They’d passed Nina and Uncle Paul, who’d been sleeping. It was weird that he was sleeping on the floor and not in his room. And why was Nina sitting by him?
She wasn’t important. Neither was Uncle Paul.
As long as the bad man was here, nothing else mattered. The other adults couldn’t see the bad man. Only she and Jason had the gift of special sight. The bad man had been right there, with them, the entire time.
They had to make him go away. He was hurting everyone, just like he did the Last Kids.
There was enough light in the kitchen to see by and avoid bumping into the table. The back door was open. Jason and Alice turned in unison to the butcher block, gravitating to the big knives they were told never to touch. The metal blade sung a high, short tune when it was extracted from the metal holder. Jason handed one to Alice. It had a long, curving blade, the one their mother used to cut vegetables.
Jason took the one that was a big, sharp rectangle. She’d watched her mother cut through rib bones with it or quarter a chicken.
“Out there,” Alice said softly.
They stepped onto the back patio.
To their right was a type of shed, the place where the generator was kept. The tall picket door was open. The bad man was in there.
She looked over and saw the Last Kids standing by the shed’s entrance, an affirmation that she was in the right place, doing what was necessary. Jason gripped her hand, taking a steadying breath.
They stopped when the bad man emerged from the shed. He had a face she’d never seen before. Balding, with a large, bulbous nose, ears that came out too far from his liver spotted skull, a loose sack of skin hanging from his neck.
“What are you doing out here?” the bad man asked. His initial surprise was replaced with a cold sneer, his voice somehow changed. “You don’t belong here. I exterminated you! Get away from me!”
Alice’s stomach seemed to go all soft, like it did when she was sick. She knew it wasn’t from fear of the bad man. It was something else. Something the Last Kids hadn’t told her about. More than anything, she just wanted to lie down. But she knew she couldn’t, not now.
Alice felt the cold steel in her hands and braced her arm. If the bad man came any closer, she knew what she had to do.
They were everywhere.
Jesus. How much were they drawing from Jessica and the kids to manifest like this? If he didn’t stop them now, they could very well kill them.
Floating above the trees, able to view every inch of Ormsby Island, Eddie called out to the EB children.
“Help me,” he pleaded. “I can make the pain stop. I need your help.”
Heads turned upward in wonderment. They considered him, but were far from convinced. He projected an image of the “perfect women” who had followed his every move back in Connecticut. Perfect. Not Perfect.
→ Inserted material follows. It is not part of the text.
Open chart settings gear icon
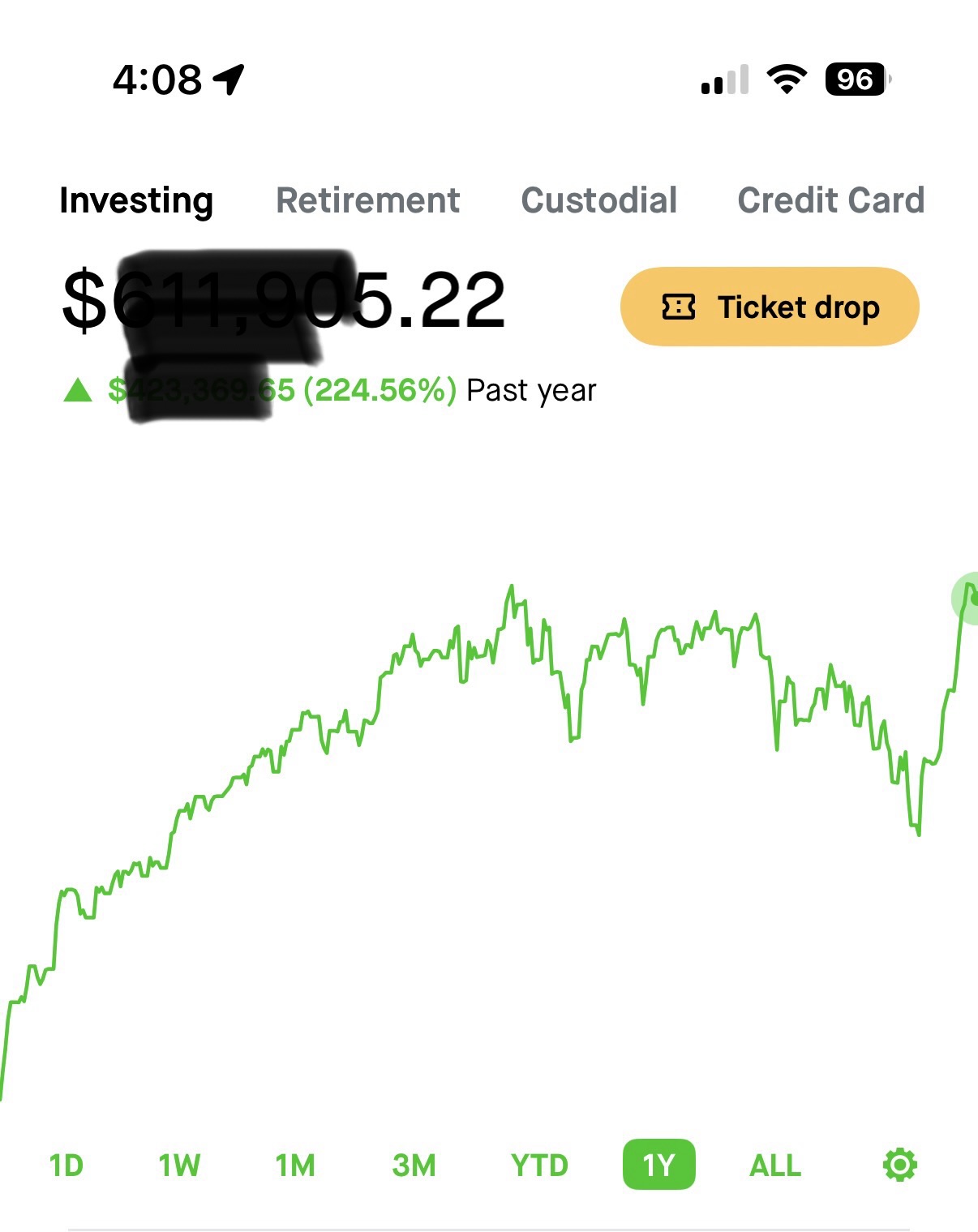Viewport: 978px width, 1232px height. 899,1165
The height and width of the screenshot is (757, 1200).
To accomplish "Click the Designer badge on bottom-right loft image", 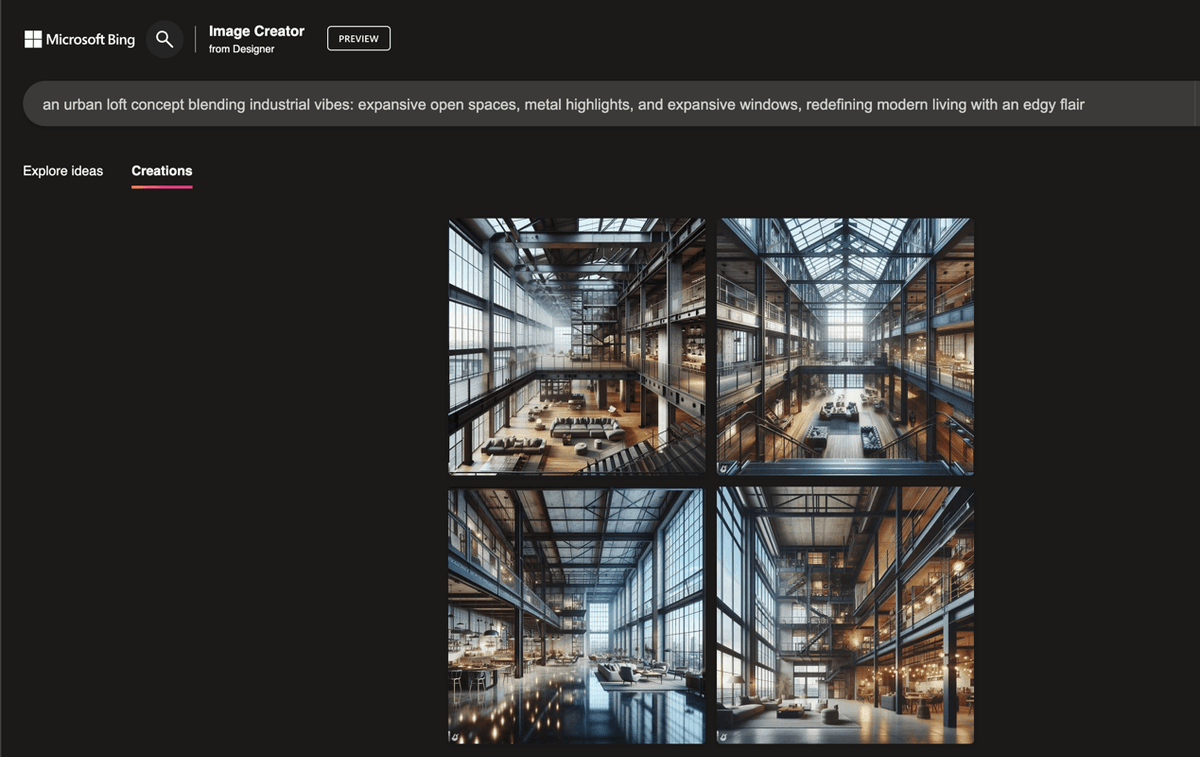I will click(724, 736).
“They sent me to find you. You are all perfect. Follow me.”
He slowly descended, spying his body, breathing softly, atop the graves. The sight gave him a chill so deep, he saw it shake through his seemingly sleeping body.
Eddie looked around. The children came from every direction, some holding hands, in various stages of development and decay. For a man who dealt with the dead all of his life, the sight would haunt him until his own last breath.
They stopped short of the cleared area for the graves.
“Don’t be afraid,” he said. “They can’t hurt you anymore.”
The EBs hesitated, considering him with nickel-plated eyes.
“But you can hurt them.”
Rusty felt the pressure at his arms and legs disappear. Still, he kept his eyes closed, not daring to move. He was so cold. He was sure he’d never be warm again.
A lone voice shouted in the distance.
Rusty slowly opened his eyes.
Thank God, he was alone!
The children had left him, though he could still feel their icy hands, frostbit impressions on his flesh.
Someone was screaming.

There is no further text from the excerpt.